● PROBLEM DETAILS: Within this material, find every line where the string "agent" appears, and copy it out.

● INPUT:
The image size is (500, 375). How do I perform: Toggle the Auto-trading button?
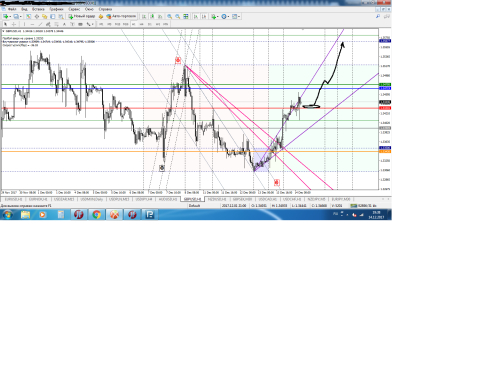[x=121, y=16]
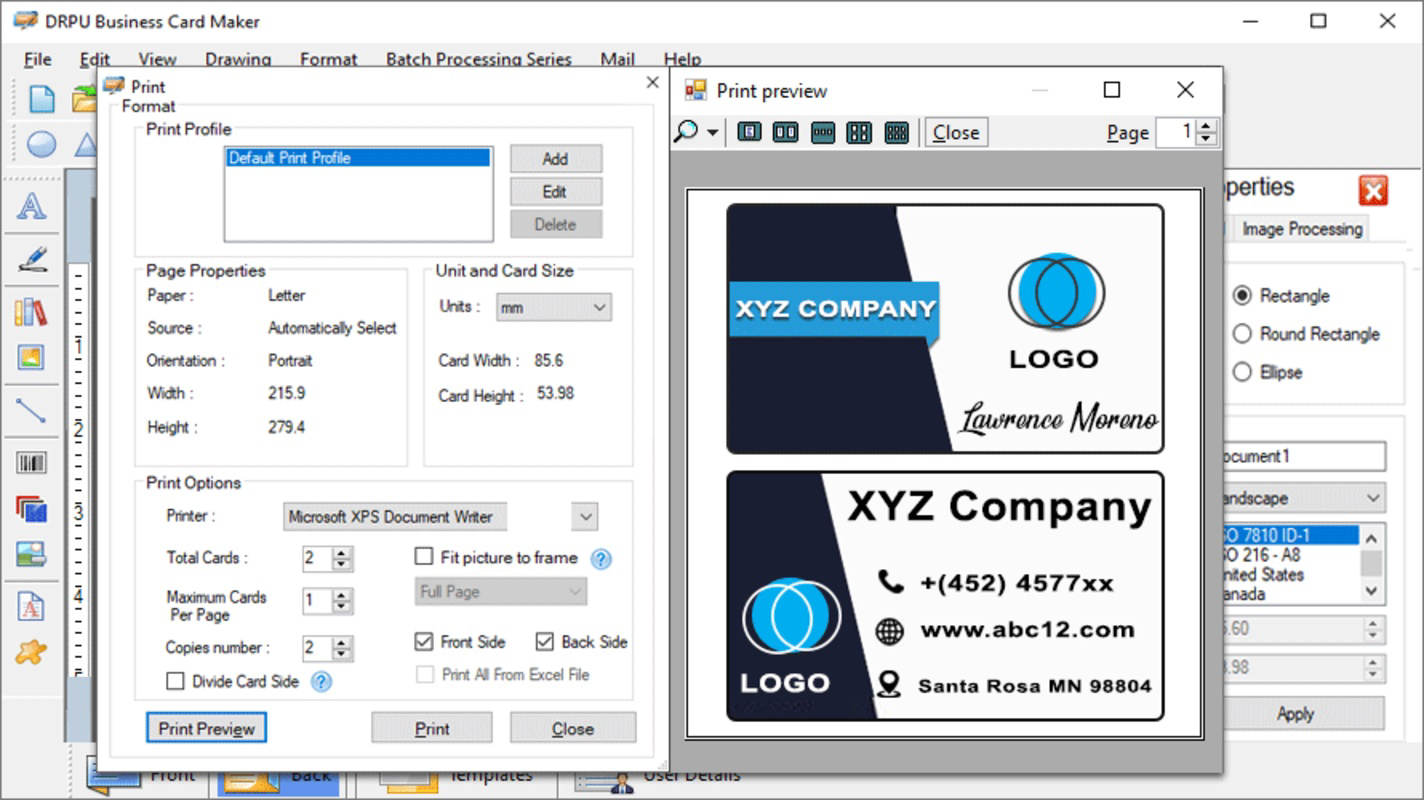Select the Barcode tool

coord(33,462)
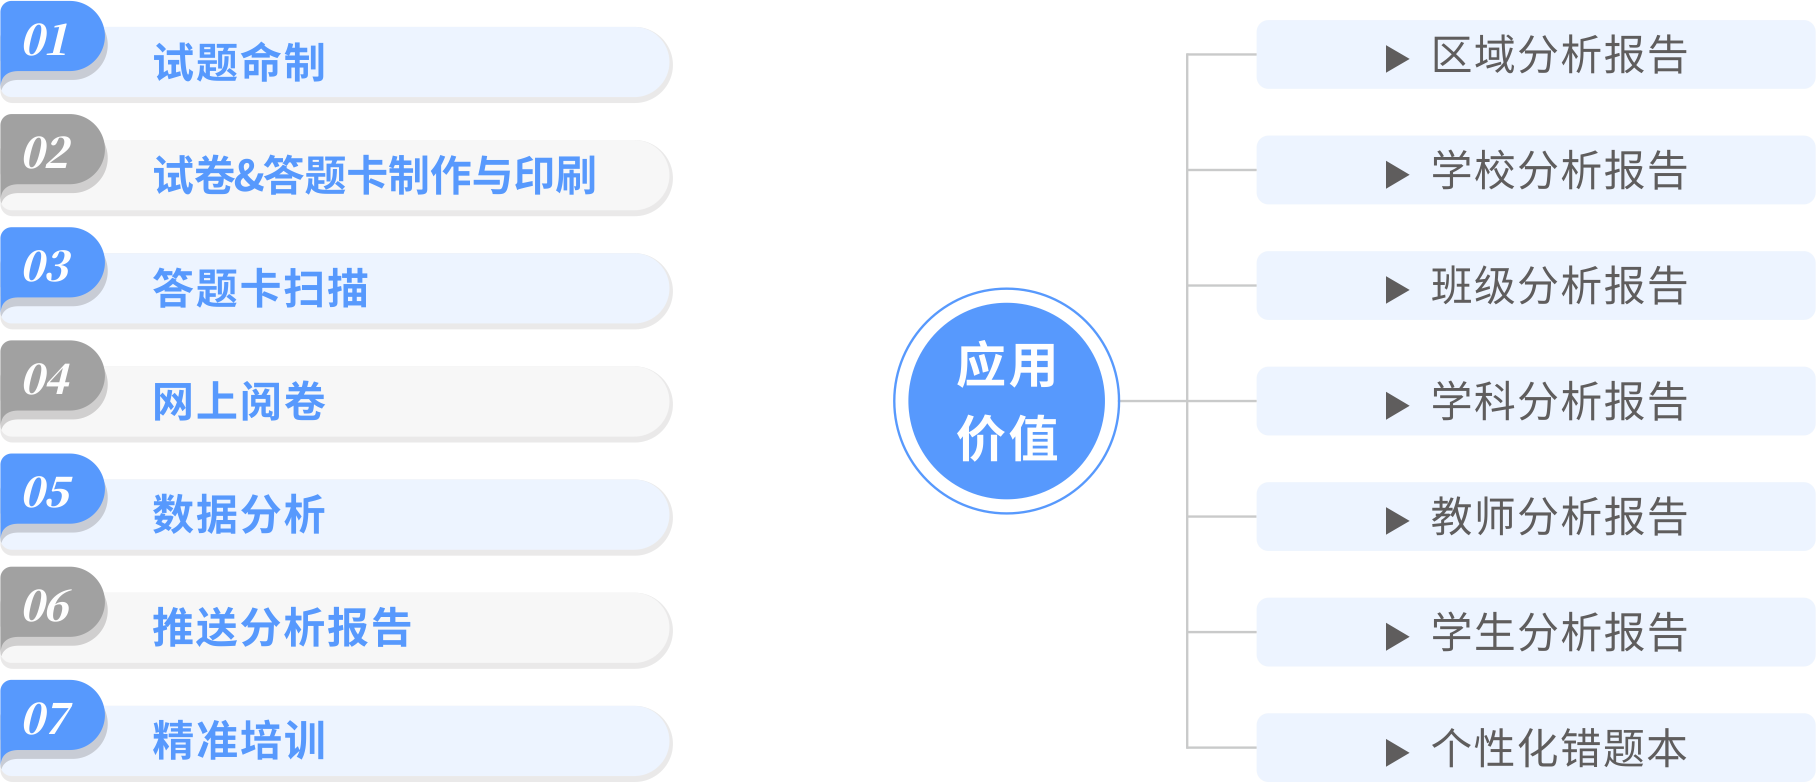
Task: Open the 个性化错题本 item
Action: point(1558,748)
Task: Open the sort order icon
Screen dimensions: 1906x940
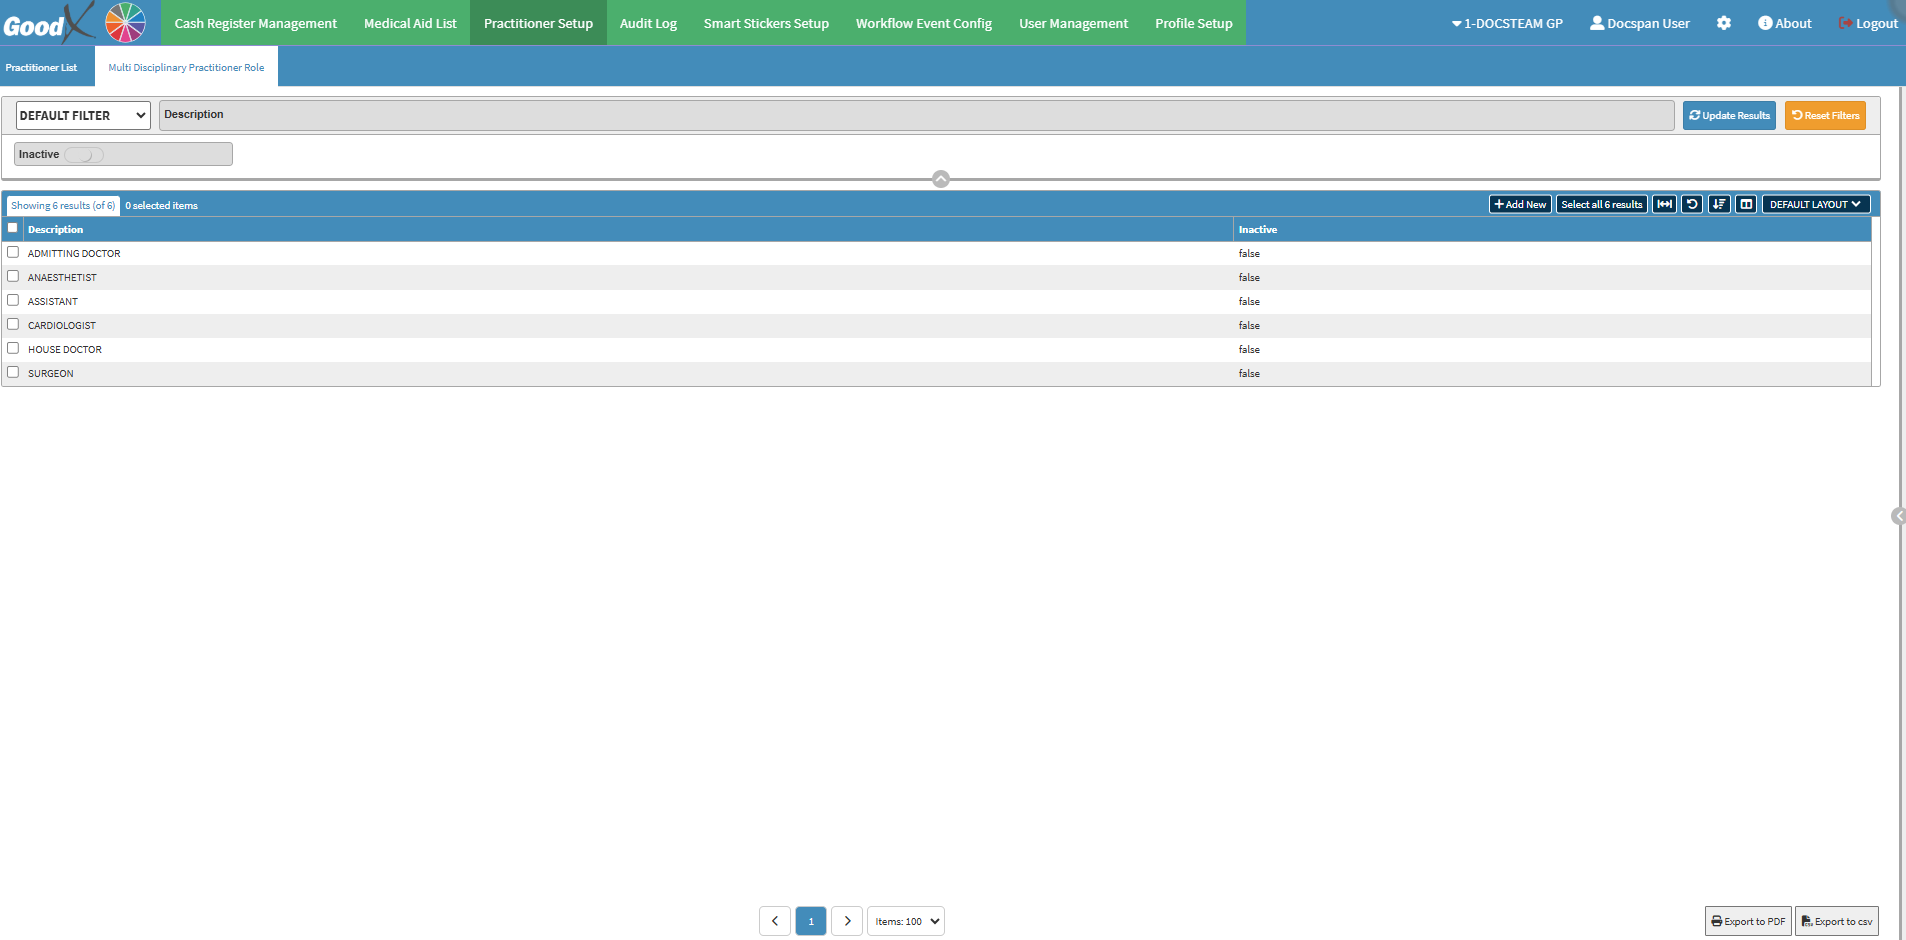Action: tap(1719, 204)
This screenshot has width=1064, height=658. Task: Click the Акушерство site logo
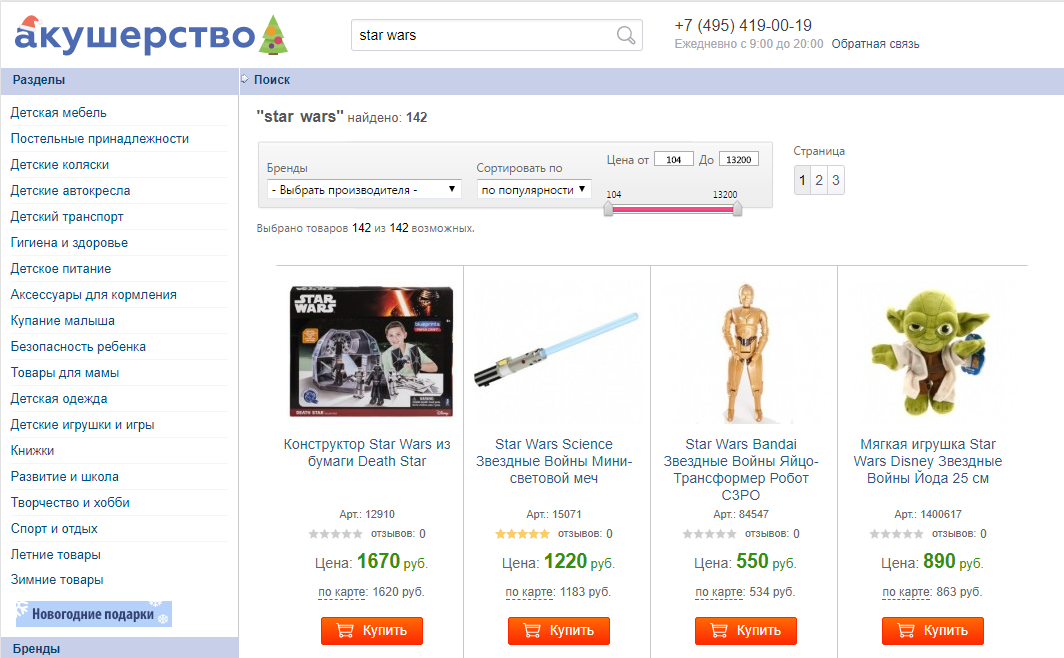click(151, 35)
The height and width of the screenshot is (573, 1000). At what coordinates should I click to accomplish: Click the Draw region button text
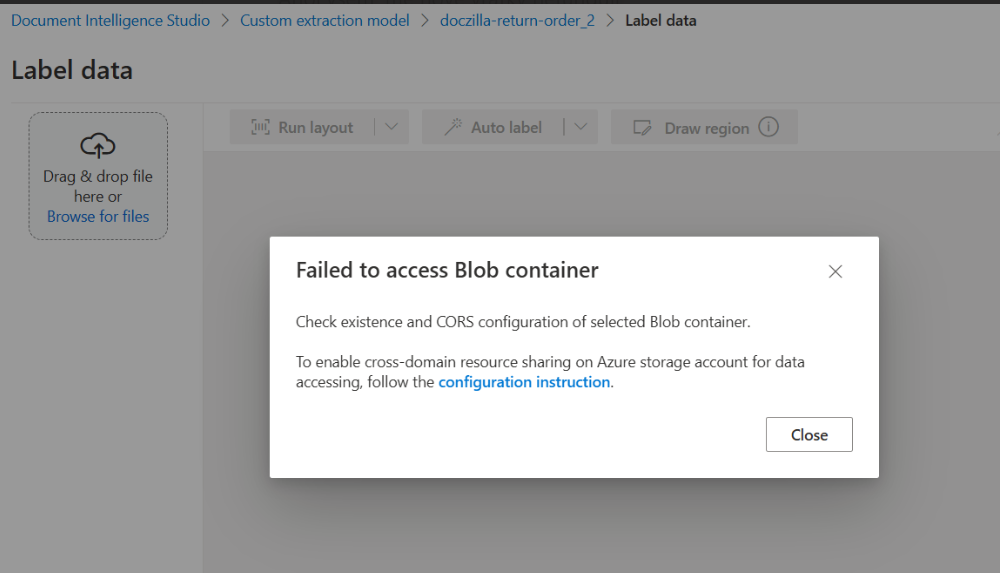pyautogui.click(x=707, y=128)
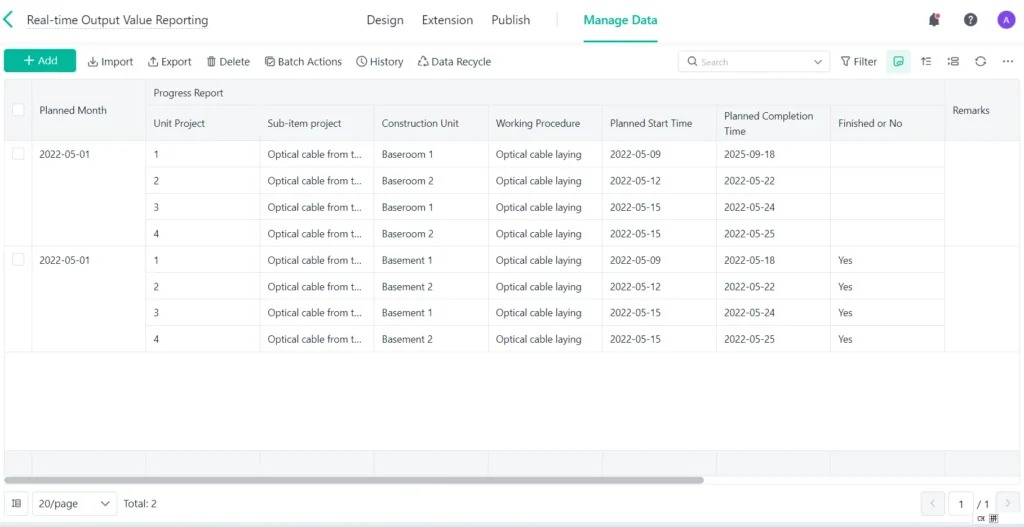Click the back arrow beside report title
This screenshot has width=1024, height=527.
tap(9, 20)
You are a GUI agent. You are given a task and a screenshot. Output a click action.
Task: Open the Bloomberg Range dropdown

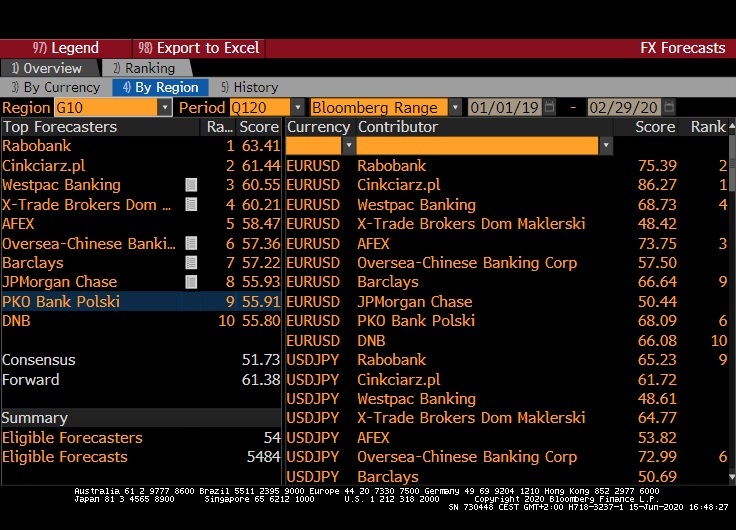coord(455,107)

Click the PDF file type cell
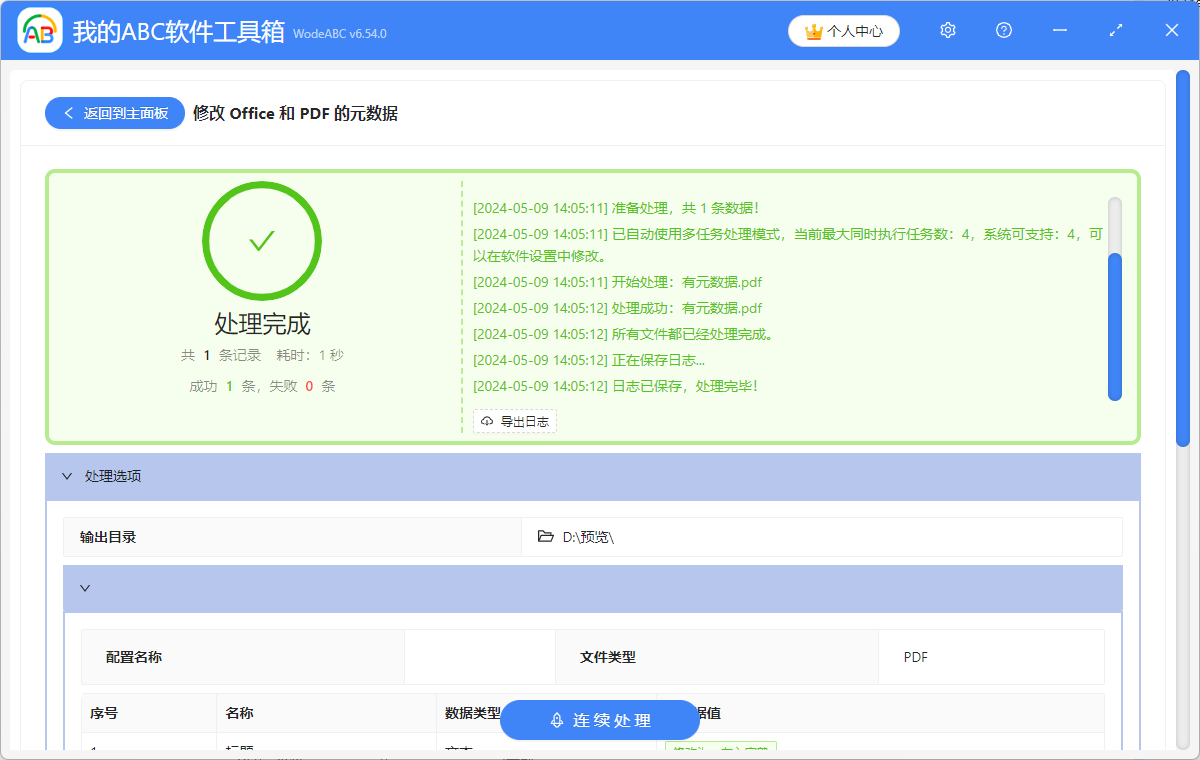915,657
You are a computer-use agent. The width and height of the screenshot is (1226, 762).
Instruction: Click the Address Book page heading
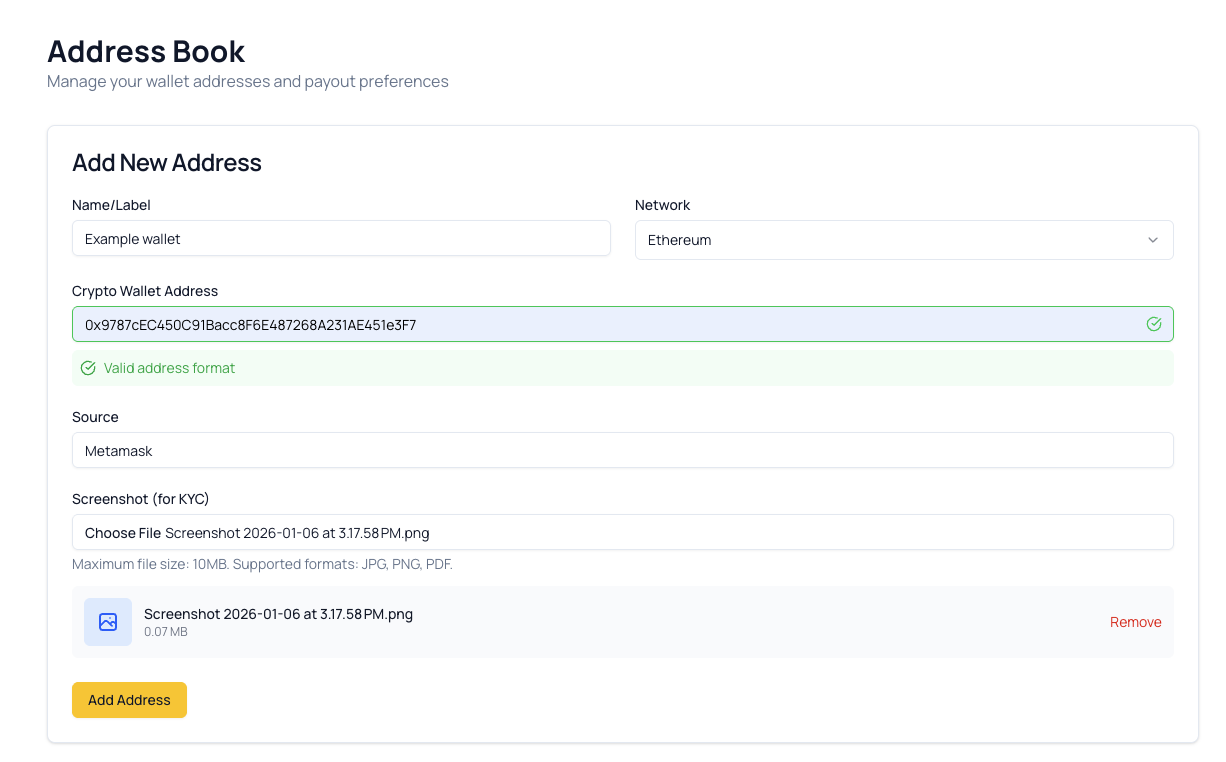tap(146, 51)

● ANSWER FOR THE TASK:
You are a GUI agent. You are given a task and a screenshot. Output a click action.
You are a computer-use agent. The width and height of the screenshot is (1226, 762).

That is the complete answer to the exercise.